— start EXERCISE MATERIAL —

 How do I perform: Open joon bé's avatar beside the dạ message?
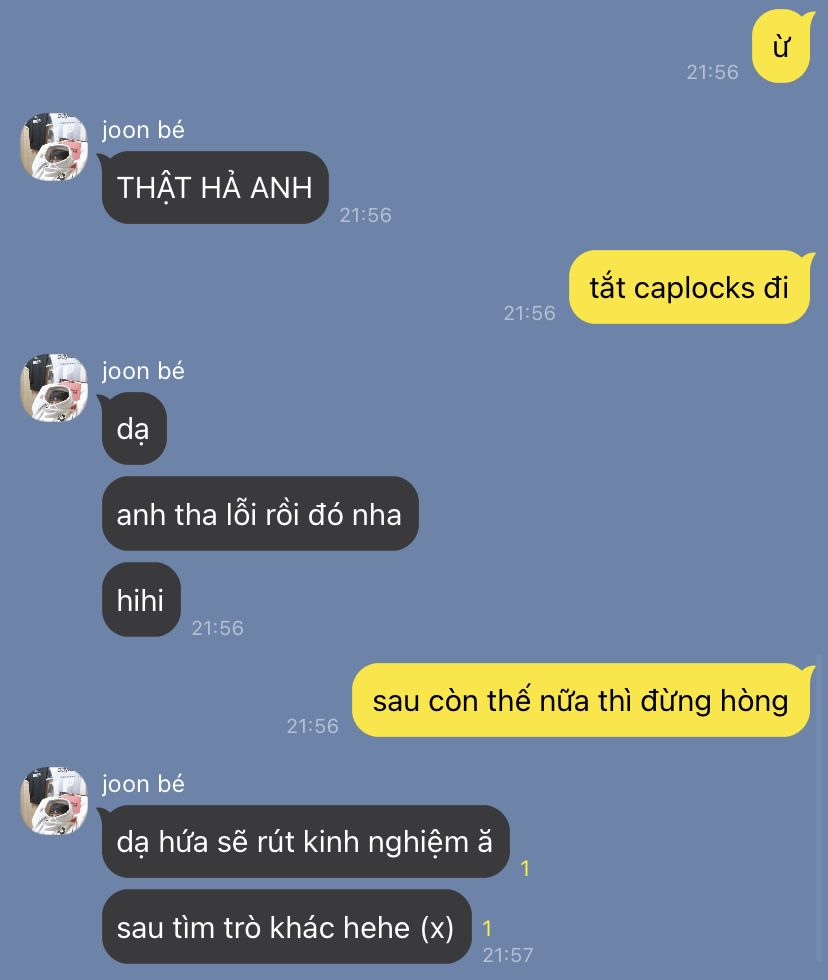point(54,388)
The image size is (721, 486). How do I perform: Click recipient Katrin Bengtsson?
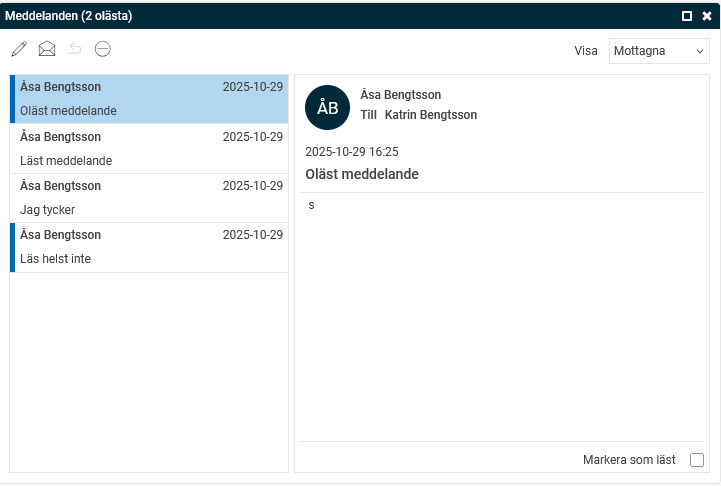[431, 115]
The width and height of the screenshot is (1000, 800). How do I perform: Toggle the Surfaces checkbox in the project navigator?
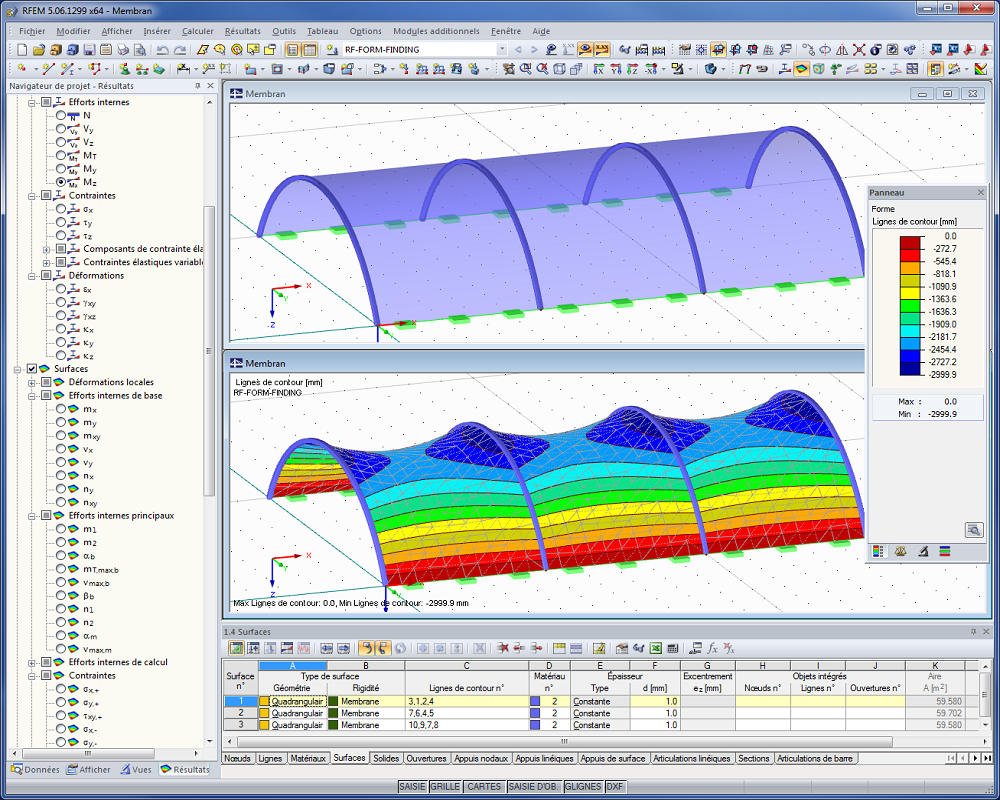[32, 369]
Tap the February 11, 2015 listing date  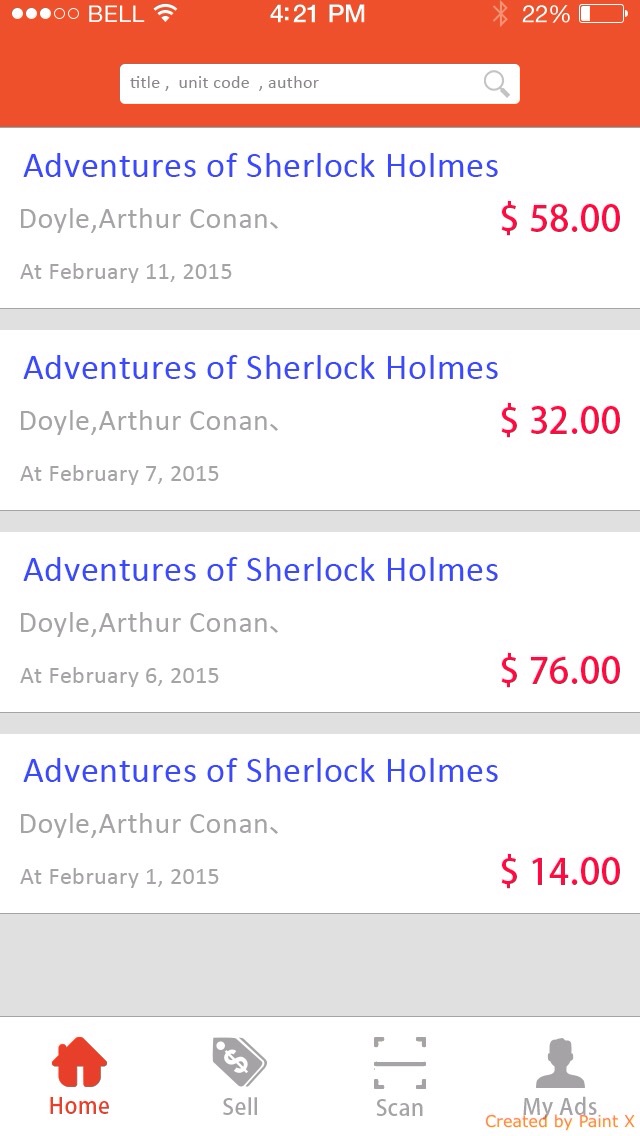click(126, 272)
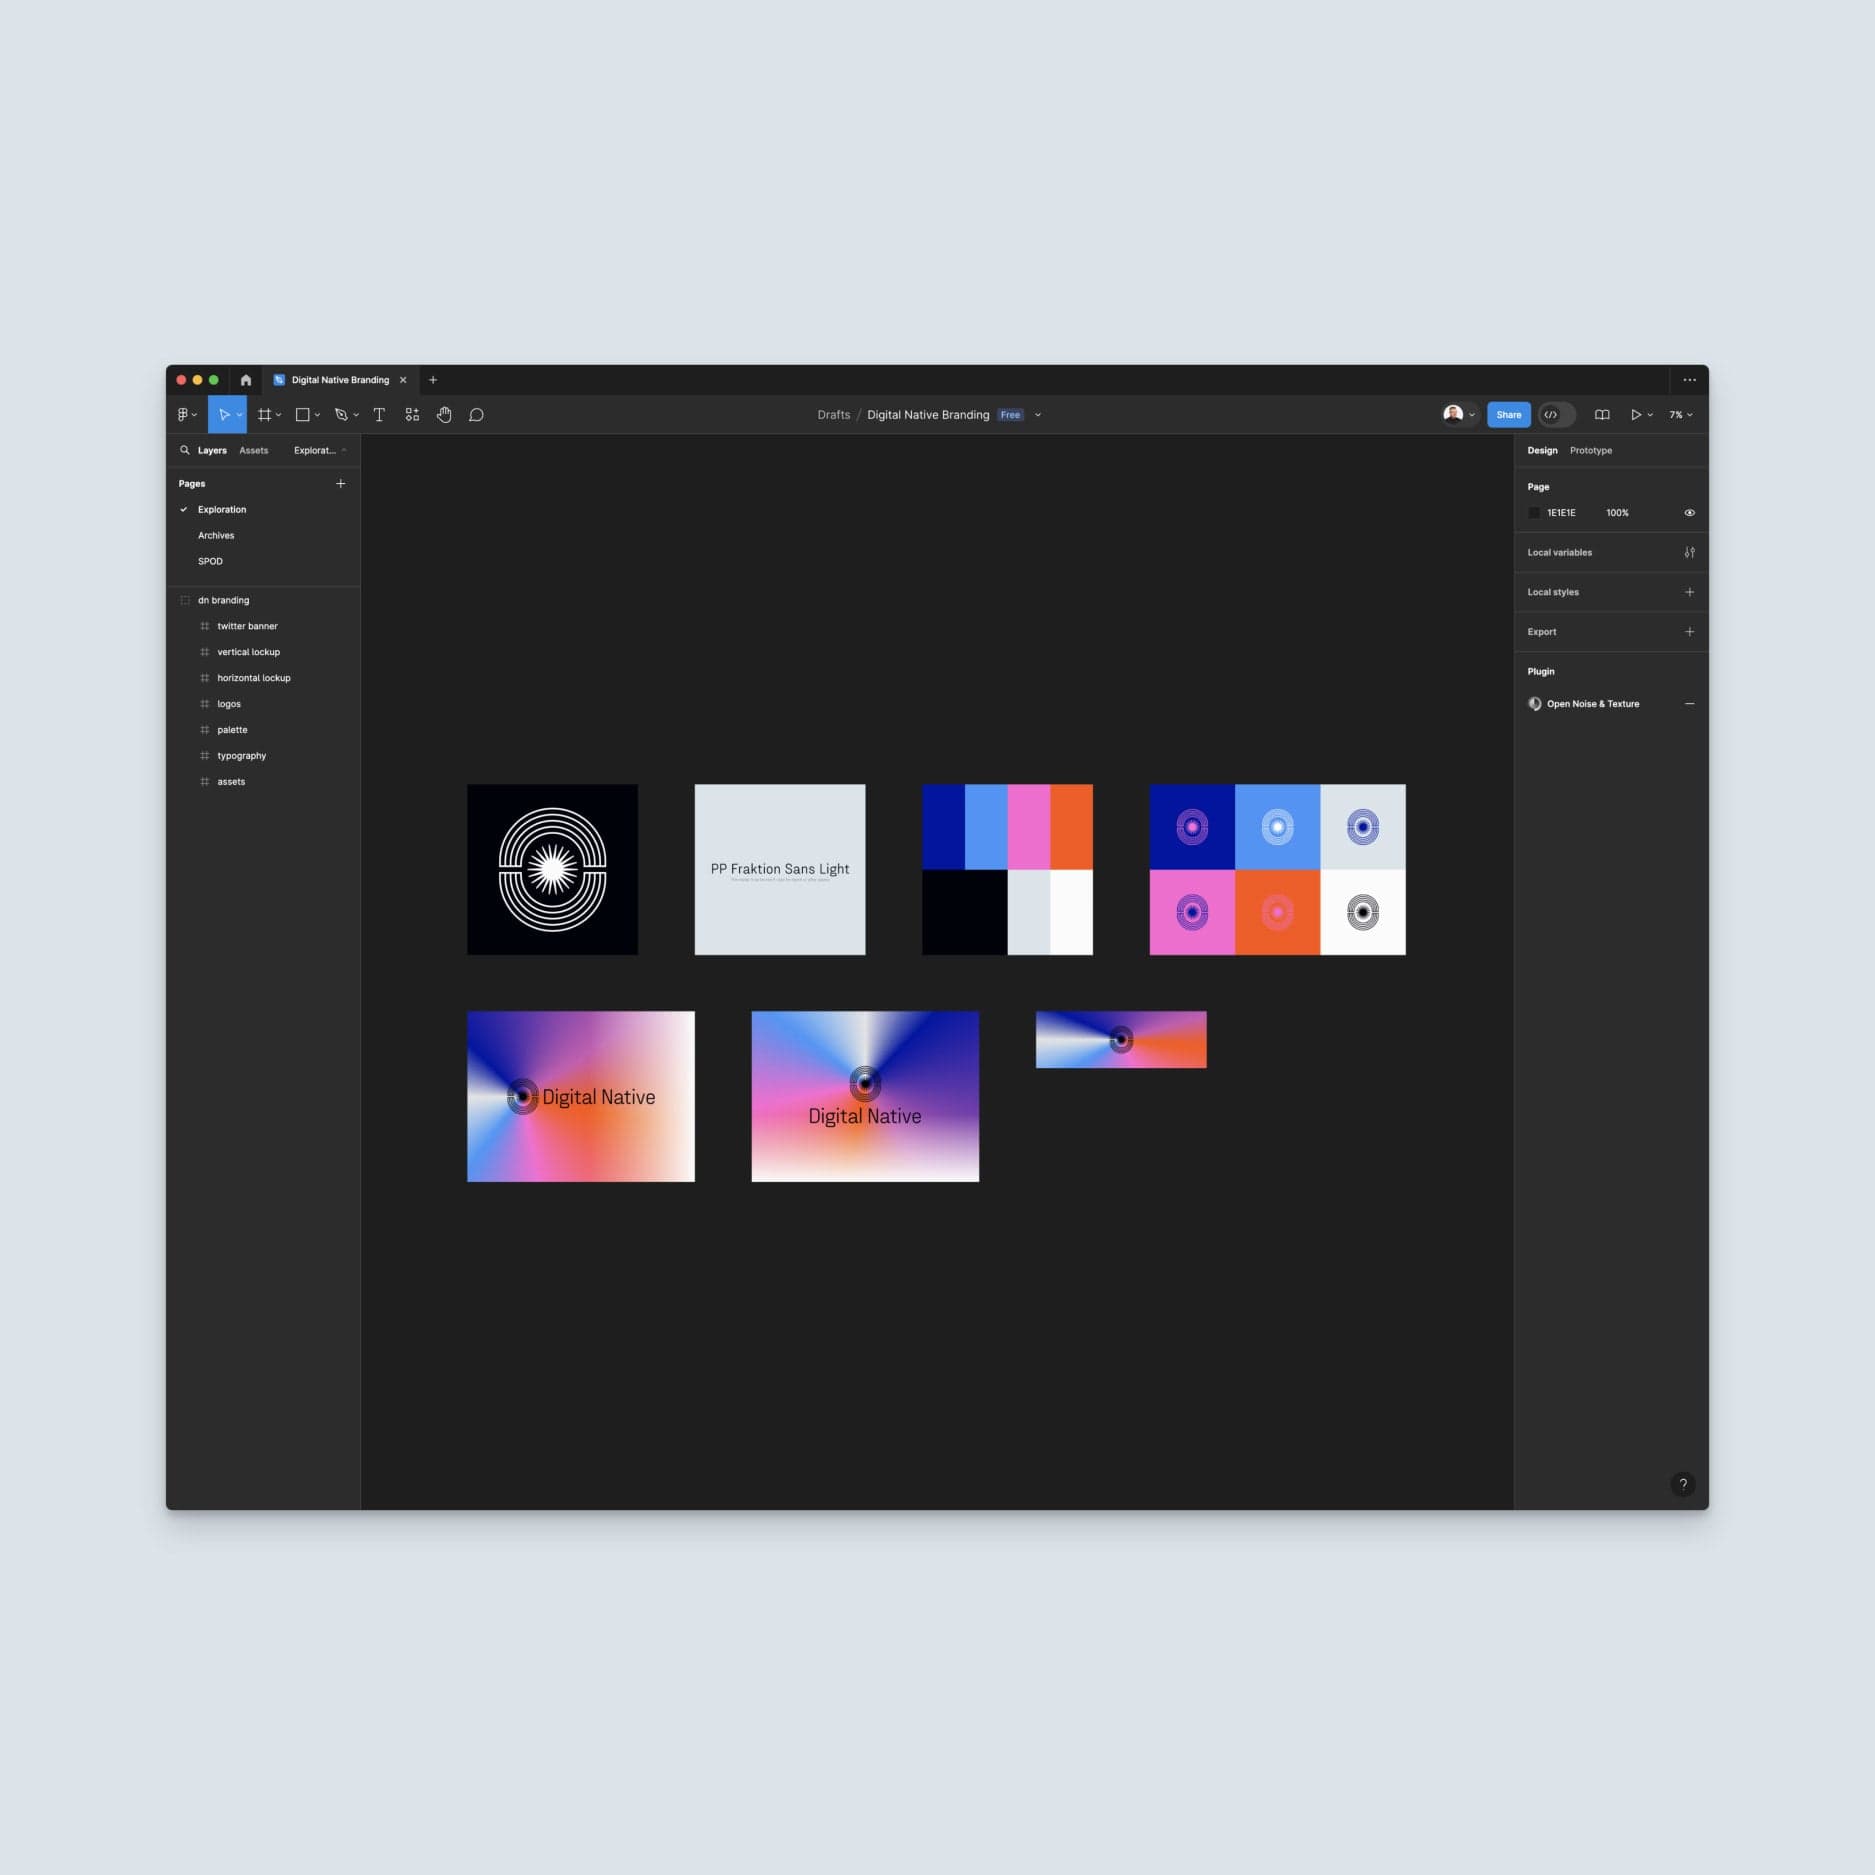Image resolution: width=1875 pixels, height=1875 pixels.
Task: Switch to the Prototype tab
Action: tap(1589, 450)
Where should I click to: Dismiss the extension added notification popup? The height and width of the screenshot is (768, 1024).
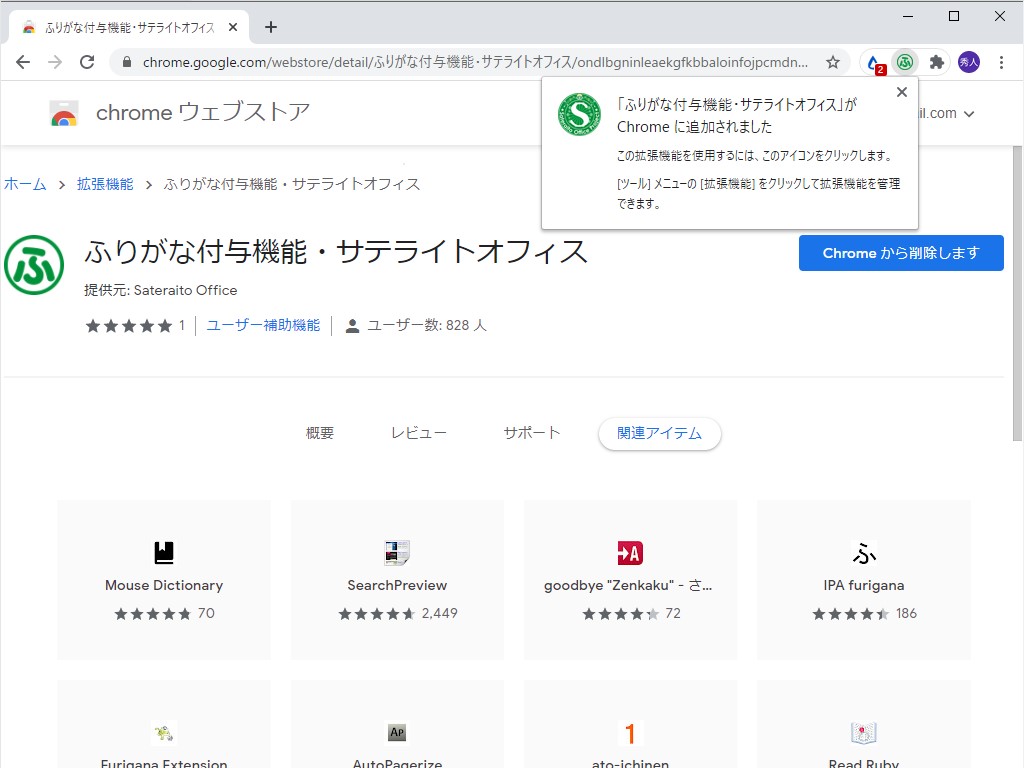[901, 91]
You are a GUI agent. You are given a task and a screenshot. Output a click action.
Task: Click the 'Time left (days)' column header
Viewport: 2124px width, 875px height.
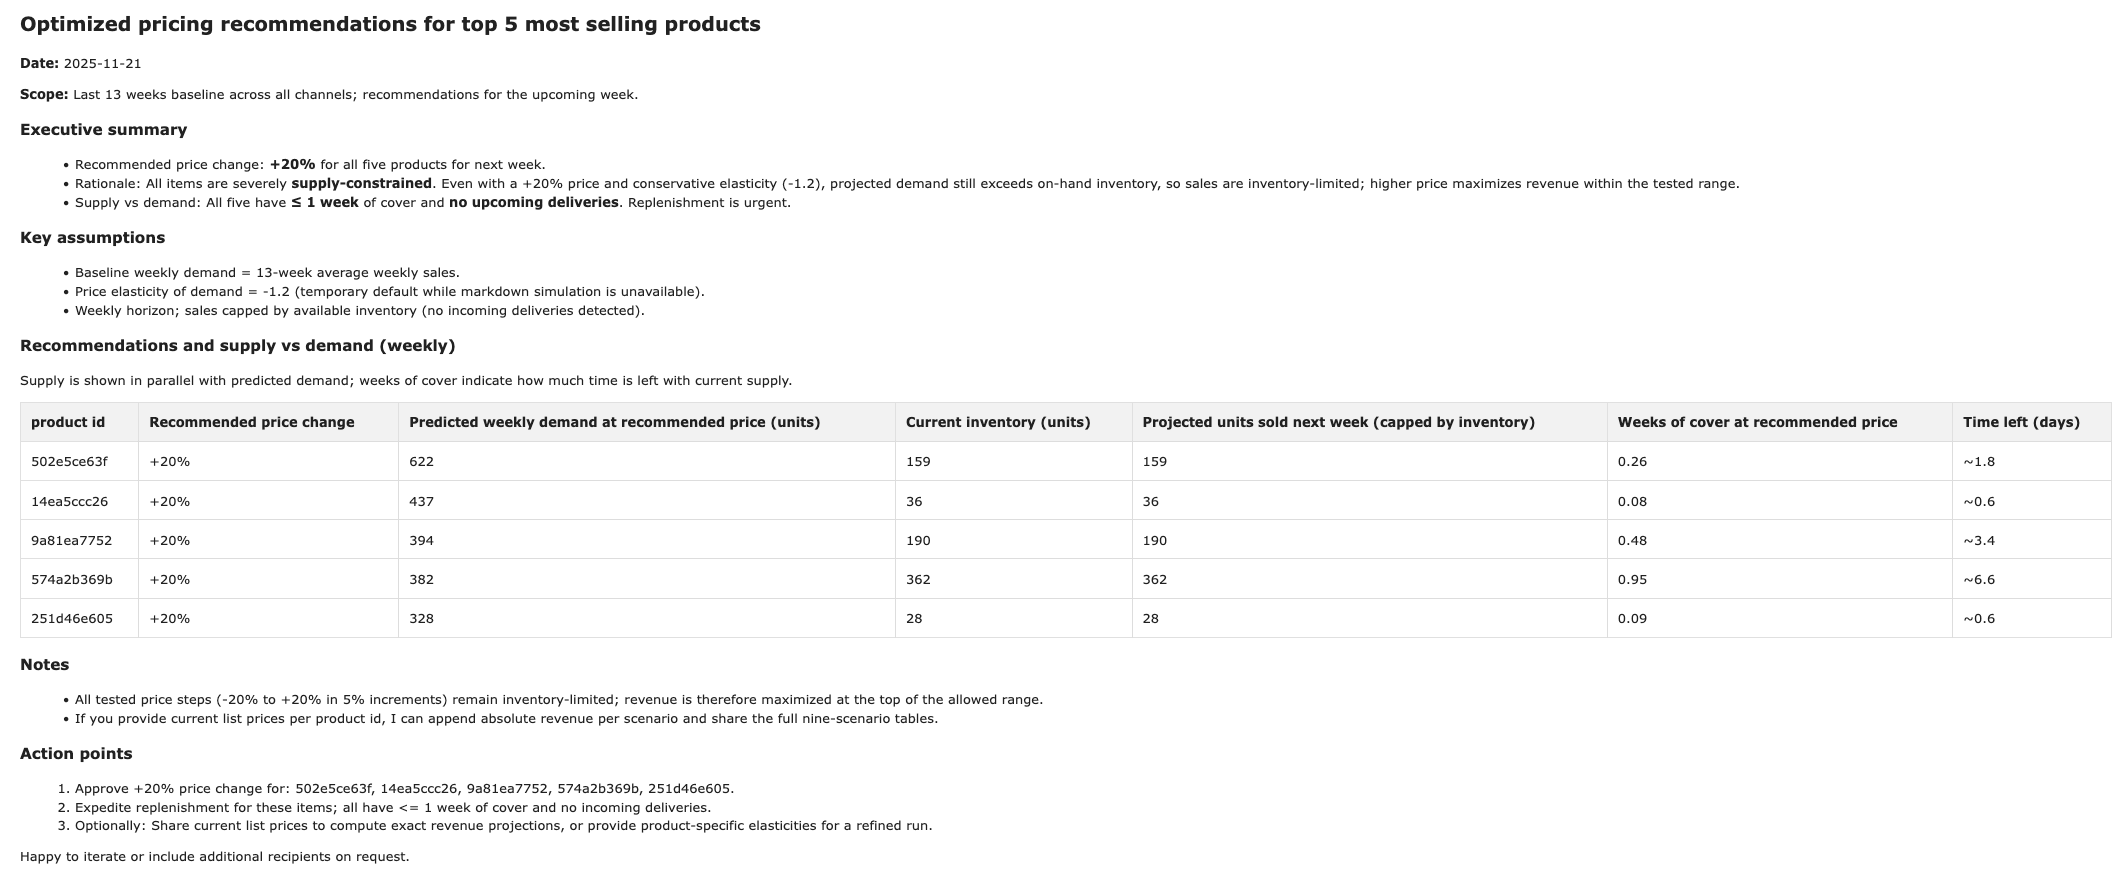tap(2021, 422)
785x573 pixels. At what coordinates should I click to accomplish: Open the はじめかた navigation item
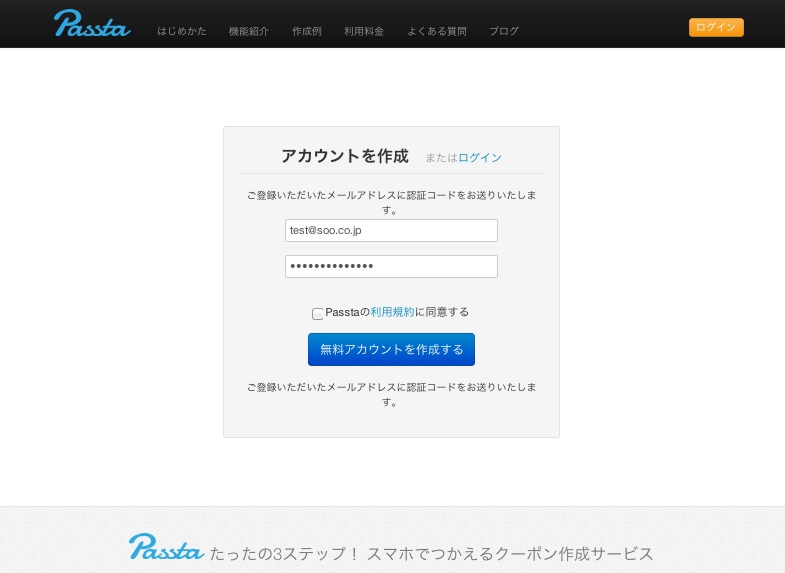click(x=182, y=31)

— end EXERCISE MATERIAL —

- WRITTEN EXERCISE:
Please return the stretch of lines from the line containing "785x573 pixels. At" through the end of the lines, copied without changes and with the pictures left out.

- WRITTEN RESPONSE:
785x573 pixels. At what coordinates should I click to accomplish: Open the はじめかた navigation item
click(x=182, y=31)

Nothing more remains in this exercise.